一朴洞日記

多岐祐介の老残妄言

歳末感謝大買出し



 用件が三つ以上溜らぬうちは、外出したくない。指を折れば、五つも六つもになった。やむをえない。

 まずはわがメインバンクたる信用金庫にて通帳記入。ギャラ振込んどきましたのでヨロシクとの連絡をいただいたまま、ものぐさを決込んでいた案件があった。これで今夜にでも、タシカニ受取りましたァ、とメールが打てる。
 駅への途上、ふたつの銀行 ATM が並ぶ店の前に、行列ができていた。ゴトー日だ。しかも一年最後の。実感から遠ざかって久しい。会社員時分には、思ったもんだ。世の中には、今日のなん時までに手形を落さねば大事になると必死で金策と振込みに駆けずり回る、工場や商店の親父さんがどれだけいらっしゃることだろうか。それに引きかえ俺たちは、どんな安月給だとて気楽なもんだよなあ。作戦を練るとしたらせいせいがところ、どの店のツケを優先的に払うかだけだもんなあ。褒められたもんじゃない策略のあれこれを、久しぶりで思い出した。

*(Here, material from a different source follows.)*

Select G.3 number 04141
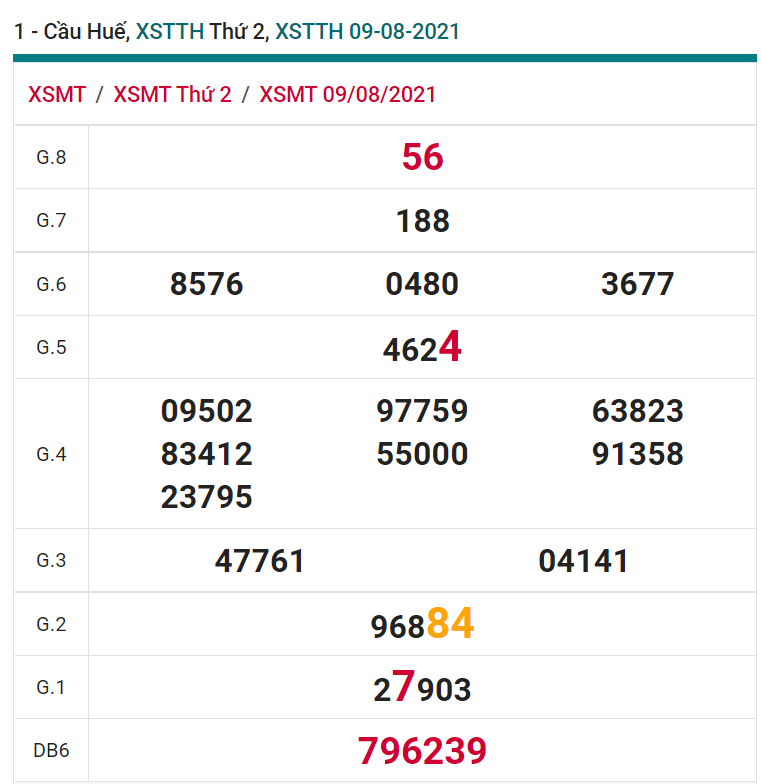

 池袋ではまず東武百貨店へ。五階にエドウィンの出店があると検索により知ったからだ。ジーパンの専門メーカーである。片隅の小さなブースだ。品揃えは十分とは云えなかった。長年私が履き慣れた型番(シルエット)はとり揃えてなく、別のシリーズではあったが、求めたウェストサイズはあった。
 「どうしようかなぁ、今買うとなると、棺桶まで履いてゆくやつだからなぁ」
 「またぁそんなぁ」
 初来店初対面のジジイからいきなり浴びせかけられた超オジンジョークに、金髪男子の店員は対応に窮したようだった。
 取寄せ依頼してなん度も来店するのは面倒だから、買うことにした。となれば試着室だ。フリーサイズで仕立ててあるから、裾丈を決めなければならない。
 「どうしたってウェストより腰で履くようになるから、ふつうのズボン丈よりも一センチ上げといてくださいな」
 「お客さん、ベルト使うんでしょう?」
 「もちろん使うよ。それでも短くしといて」
 生地の硬い新品のうちはいいが、なん度か洗濯して履き慣れてくるころには、ベルトを締めても腰で履くようになるのだ。ヤイ青年、さてはジーパンを知らねえな。
 加工時間を訊くと、あんがいかかるようだ。店内のすぐそこにミシンがある場合とは違う。心づもりでは四十分から一時間。その間を買物に宛てればちょうどいいはずだったが、二時間半後の再来店を約した。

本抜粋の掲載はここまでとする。